It is fashionable on Wall Street to hate the euro but it seems that nowhere is the currency so reviled as in New Zealand, where it hit a new low against the kiwi dollar on Wednesday.
The euro-kiwi exchange rate is hardly one of the world’s most important financial indicators. But it reflects a reality not captured by the much more closely watched dollars per euro: the euro has already fallen a very long way.
Against the dollar, the euro is only back to where it stood in August 2010. It has fallen a long way from its peak, to be sure, but it had risen a lot, too, thanks to America’s penchant for debasing its currency.

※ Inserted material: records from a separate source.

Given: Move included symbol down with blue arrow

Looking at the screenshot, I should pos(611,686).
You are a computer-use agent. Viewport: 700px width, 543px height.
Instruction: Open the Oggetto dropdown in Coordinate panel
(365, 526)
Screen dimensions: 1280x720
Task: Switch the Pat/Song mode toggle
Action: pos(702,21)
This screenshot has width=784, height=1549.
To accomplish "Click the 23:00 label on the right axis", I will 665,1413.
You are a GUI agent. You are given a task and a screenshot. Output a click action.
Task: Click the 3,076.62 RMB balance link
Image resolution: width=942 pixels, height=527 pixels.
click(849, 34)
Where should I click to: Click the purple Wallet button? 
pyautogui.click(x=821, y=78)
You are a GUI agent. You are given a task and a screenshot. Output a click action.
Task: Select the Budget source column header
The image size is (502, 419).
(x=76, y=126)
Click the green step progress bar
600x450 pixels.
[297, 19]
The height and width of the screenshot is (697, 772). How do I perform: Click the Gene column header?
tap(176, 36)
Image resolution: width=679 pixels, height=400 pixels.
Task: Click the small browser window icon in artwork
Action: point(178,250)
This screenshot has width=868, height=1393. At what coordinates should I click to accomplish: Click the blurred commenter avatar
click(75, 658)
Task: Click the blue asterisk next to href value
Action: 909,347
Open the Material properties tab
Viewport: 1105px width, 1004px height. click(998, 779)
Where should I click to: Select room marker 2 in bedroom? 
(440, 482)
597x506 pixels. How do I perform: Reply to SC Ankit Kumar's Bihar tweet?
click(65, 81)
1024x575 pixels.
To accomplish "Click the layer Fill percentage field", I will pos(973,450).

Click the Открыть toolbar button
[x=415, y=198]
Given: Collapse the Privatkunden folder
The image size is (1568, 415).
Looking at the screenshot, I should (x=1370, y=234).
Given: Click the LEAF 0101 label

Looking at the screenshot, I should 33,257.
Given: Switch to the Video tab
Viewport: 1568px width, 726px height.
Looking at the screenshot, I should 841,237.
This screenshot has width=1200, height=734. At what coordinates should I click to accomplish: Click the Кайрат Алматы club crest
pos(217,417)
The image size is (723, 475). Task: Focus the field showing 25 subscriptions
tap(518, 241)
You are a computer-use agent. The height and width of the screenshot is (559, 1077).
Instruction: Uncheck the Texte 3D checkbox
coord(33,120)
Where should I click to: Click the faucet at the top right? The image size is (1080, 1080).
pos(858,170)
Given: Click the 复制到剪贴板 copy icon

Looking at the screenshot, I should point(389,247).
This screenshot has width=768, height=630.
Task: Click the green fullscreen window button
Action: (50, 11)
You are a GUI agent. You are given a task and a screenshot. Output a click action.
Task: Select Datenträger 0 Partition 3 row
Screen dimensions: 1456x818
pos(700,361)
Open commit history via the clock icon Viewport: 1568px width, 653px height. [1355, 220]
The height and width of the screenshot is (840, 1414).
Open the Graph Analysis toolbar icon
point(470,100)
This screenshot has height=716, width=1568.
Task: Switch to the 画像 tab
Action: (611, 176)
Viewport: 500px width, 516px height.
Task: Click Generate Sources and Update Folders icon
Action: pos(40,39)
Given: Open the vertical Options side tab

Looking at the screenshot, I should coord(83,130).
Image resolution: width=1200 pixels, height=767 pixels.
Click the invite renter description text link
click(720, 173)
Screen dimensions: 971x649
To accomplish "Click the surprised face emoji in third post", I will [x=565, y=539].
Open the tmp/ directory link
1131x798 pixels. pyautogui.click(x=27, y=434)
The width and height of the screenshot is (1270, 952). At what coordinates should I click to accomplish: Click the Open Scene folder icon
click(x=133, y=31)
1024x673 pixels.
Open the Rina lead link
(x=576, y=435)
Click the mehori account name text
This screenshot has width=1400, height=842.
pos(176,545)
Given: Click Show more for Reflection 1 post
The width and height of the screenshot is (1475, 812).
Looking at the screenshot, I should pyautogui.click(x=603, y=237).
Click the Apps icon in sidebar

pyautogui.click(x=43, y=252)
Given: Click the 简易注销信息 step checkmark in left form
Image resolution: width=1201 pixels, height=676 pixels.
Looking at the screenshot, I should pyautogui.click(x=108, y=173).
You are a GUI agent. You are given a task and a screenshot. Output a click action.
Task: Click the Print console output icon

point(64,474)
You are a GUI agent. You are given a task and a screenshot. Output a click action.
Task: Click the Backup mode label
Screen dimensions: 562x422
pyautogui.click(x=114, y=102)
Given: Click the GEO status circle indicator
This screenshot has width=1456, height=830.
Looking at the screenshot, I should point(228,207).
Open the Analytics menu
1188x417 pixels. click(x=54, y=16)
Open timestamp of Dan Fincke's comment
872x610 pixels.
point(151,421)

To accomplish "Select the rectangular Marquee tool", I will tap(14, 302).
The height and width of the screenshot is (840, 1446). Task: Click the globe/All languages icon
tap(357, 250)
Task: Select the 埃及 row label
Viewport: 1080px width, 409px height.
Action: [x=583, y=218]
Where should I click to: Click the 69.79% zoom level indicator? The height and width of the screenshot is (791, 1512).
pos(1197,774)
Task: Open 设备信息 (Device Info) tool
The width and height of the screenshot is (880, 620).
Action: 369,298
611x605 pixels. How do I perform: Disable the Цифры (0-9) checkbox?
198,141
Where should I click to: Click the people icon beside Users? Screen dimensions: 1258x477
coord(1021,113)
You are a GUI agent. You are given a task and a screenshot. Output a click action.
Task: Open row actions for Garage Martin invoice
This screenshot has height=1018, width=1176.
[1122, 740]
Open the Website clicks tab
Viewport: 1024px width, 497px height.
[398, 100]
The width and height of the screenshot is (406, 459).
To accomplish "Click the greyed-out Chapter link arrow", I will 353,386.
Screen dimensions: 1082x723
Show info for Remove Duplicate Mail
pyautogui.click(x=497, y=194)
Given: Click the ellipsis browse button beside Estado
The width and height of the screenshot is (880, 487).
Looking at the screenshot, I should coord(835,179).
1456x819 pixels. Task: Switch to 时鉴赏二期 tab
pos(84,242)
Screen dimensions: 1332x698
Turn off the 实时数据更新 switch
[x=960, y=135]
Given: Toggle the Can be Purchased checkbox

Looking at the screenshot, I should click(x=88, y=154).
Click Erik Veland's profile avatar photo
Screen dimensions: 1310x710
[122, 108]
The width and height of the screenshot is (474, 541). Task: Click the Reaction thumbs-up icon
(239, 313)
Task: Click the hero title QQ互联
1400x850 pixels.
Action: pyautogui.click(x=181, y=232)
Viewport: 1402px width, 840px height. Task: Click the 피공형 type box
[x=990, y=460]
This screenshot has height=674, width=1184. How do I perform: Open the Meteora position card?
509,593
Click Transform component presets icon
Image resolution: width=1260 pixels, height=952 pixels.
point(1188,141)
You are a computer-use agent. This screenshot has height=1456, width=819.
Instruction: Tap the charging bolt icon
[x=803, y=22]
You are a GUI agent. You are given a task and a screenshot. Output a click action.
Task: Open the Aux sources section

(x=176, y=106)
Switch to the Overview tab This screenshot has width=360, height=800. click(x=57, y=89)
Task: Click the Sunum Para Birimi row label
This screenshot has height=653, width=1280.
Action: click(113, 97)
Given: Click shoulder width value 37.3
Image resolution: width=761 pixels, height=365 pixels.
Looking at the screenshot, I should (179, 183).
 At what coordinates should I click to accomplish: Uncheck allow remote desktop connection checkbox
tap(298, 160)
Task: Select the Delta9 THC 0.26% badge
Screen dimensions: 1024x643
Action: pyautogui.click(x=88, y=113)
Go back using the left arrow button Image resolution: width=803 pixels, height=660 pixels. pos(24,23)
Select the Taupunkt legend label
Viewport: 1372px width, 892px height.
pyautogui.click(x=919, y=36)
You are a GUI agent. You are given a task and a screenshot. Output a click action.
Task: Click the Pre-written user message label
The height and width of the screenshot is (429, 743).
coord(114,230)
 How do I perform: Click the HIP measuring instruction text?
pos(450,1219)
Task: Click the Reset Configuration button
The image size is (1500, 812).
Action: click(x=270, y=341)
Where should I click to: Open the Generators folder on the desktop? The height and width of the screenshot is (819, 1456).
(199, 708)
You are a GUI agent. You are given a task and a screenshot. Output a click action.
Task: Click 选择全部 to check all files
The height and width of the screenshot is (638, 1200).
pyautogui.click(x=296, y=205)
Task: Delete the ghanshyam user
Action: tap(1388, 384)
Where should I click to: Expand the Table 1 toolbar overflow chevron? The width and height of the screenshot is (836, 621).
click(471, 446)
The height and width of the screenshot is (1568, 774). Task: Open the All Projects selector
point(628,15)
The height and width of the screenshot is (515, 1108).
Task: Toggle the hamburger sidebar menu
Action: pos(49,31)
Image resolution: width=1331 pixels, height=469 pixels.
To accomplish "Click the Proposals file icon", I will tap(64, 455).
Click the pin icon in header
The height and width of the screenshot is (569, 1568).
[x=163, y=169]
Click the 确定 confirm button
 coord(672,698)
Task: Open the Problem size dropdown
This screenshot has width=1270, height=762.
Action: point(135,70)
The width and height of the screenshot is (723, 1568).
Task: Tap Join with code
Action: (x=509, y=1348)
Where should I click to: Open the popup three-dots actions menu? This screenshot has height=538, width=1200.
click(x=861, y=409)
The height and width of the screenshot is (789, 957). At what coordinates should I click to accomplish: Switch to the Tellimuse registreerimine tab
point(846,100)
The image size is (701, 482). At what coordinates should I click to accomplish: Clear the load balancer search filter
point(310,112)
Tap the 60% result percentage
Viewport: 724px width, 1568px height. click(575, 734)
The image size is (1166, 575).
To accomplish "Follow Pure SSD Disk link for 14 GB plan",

But on a trade-weighted basis the euro this week reached a low last seen in 2004, according to Bank of England data. The single currency is worth less than when it was created at the start of 1999 and has given back all the gains it made in the economic boom that ended with Lehman’s collapse.
The fundamentals of the euro zone crisis suggest it could fall further still. Capital flight, low and falling interest rates, and an austerity agreement that can only deepen the region’s recession are all bad for the currency.
On the other hand, it is hard to find anyone who likes the euro. Bets against the currency are bigger than ever. In the short term, that increases the odds of a rally; an agreement on a “voluntary” Greek default could be the trigger. It will not be enough to save Greece’s finances but it could easily offer a respite for the euro.
Investors in equities should be paying attention, too.
Most big investors hedge the currency. As I pointed out last week, since the summer European and U.S. equity indices have performed very similarly, with a gap of only 2 percentage points between them, and both slightly up.
Add back in the currency, though, and suddenly the U.S. was the place to be, with a 12-point outperformance. Choosing the region to buy has been less important than choosing which currency in which to buy.